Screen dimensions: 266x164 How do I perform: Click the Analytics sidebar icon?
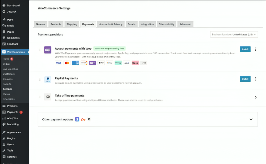pos(4,118)
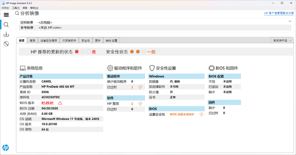Select the Analyze (magnifier) icon in the left sidebar

[x=6, y=24]
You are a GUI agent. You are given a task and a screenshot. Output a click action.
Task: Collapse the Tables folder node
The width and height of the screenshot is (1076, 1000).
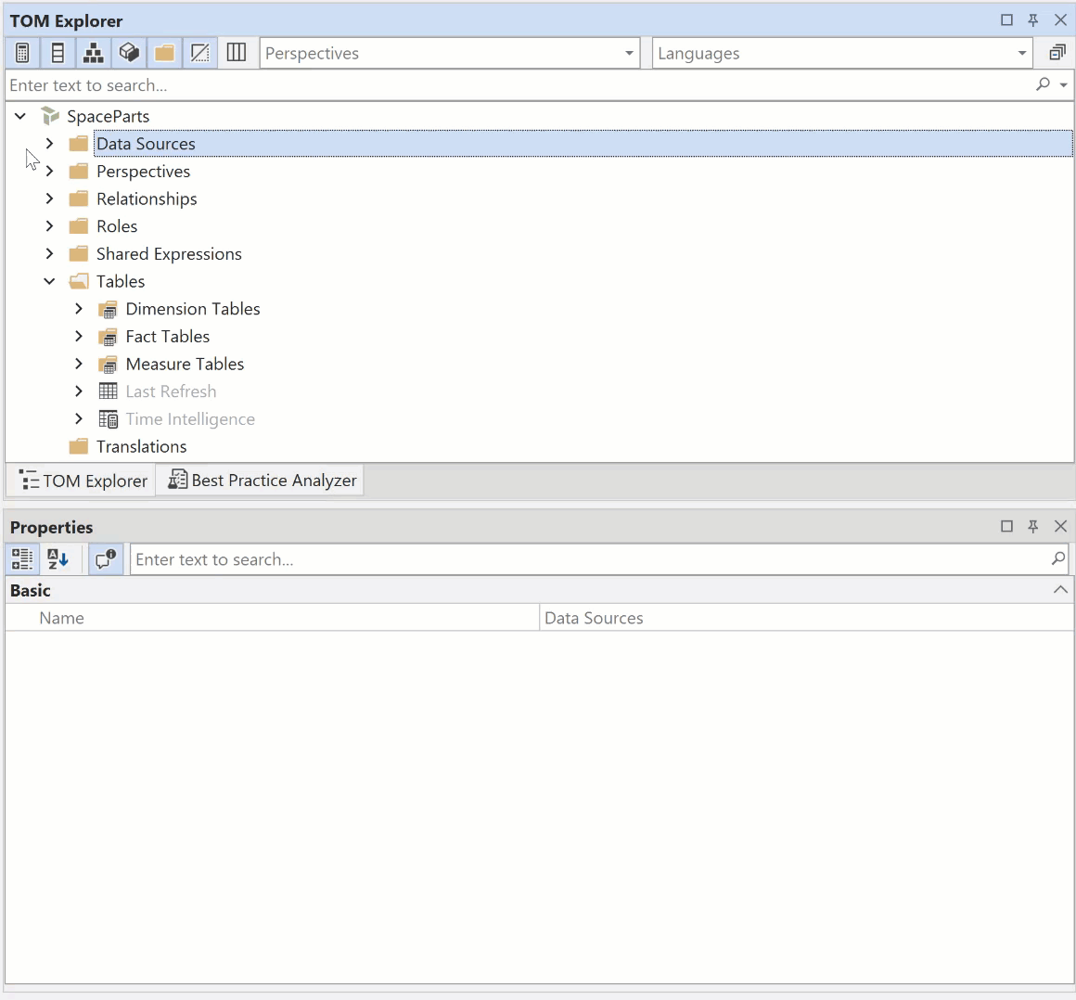click(x=50, y=281)
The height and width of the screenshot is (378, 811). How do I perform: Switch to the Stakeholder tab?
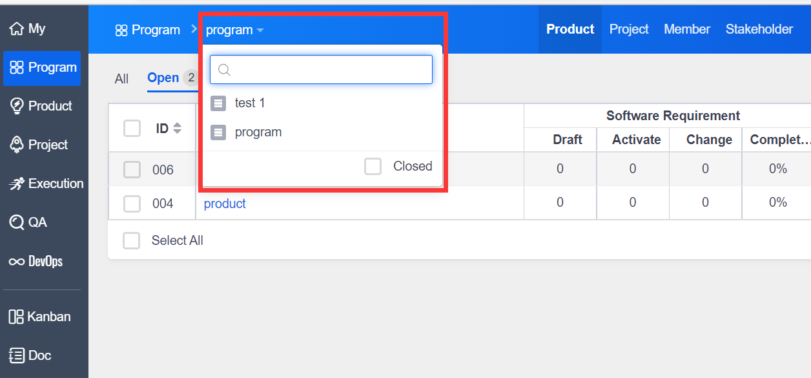(759, 30)
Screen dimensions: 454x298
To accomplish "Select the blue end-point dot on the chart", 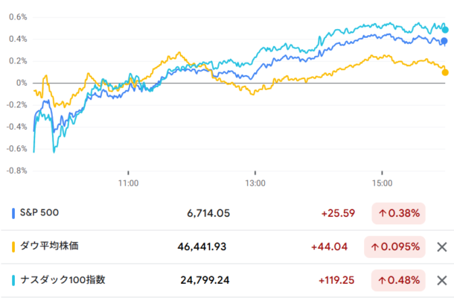I will (444, 41).
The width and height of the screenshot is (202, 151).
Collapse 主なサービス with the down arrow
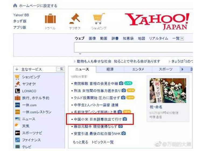coord(17,69)
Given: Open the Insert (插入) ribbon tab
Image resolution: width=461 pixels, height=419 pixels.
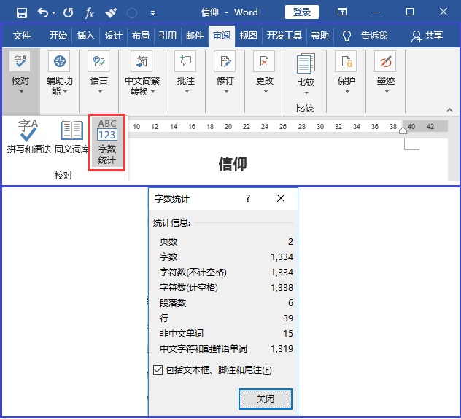Looking at the screenshot, I should (x=86, y=36).
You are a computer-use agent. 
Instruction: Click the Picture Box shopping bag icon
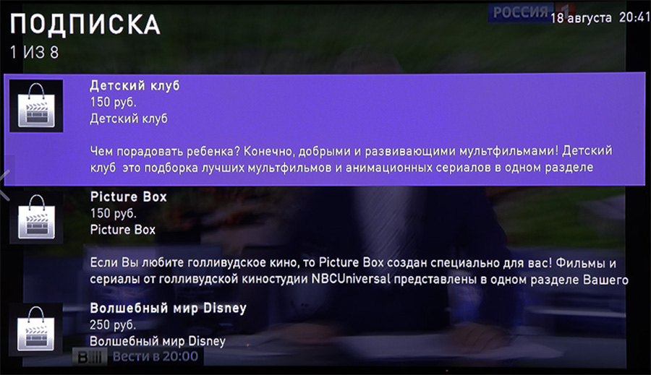click(36, 217)
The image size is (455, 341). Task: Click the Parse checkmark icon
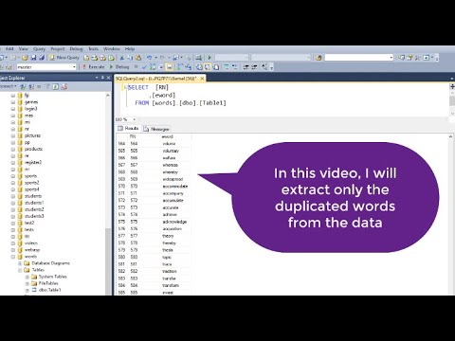click(145, 67)
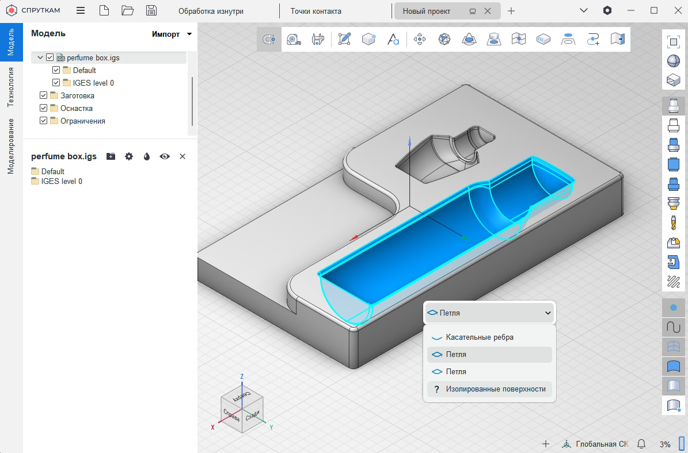The height and width of the screenshot is (453, 688).
Task: Toggle the IGES level 0 checkbox
Action: [x=56, y=83]
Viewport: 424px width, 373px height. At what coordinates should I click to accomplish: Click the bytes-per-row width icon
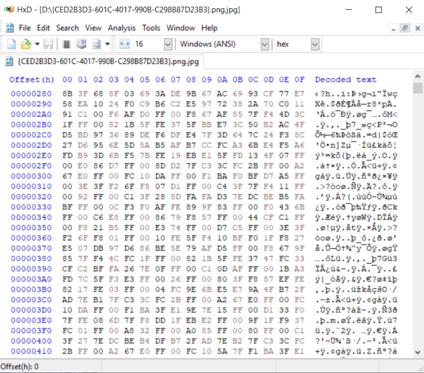pyautogui.click(x=124, y=44)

- **PROBLEM**: From the line holding "Viewport: 424px width, 373px" down to the final line of the entries above, print every line exactly. Pictures do not go in.

- **WRITTEN ANSWER**:
Viewport: 424px width, 373px height. At what coordinates should I click to accomplish: Click the bytes-per-row width icon
pyautogui.click(x=124, y=44)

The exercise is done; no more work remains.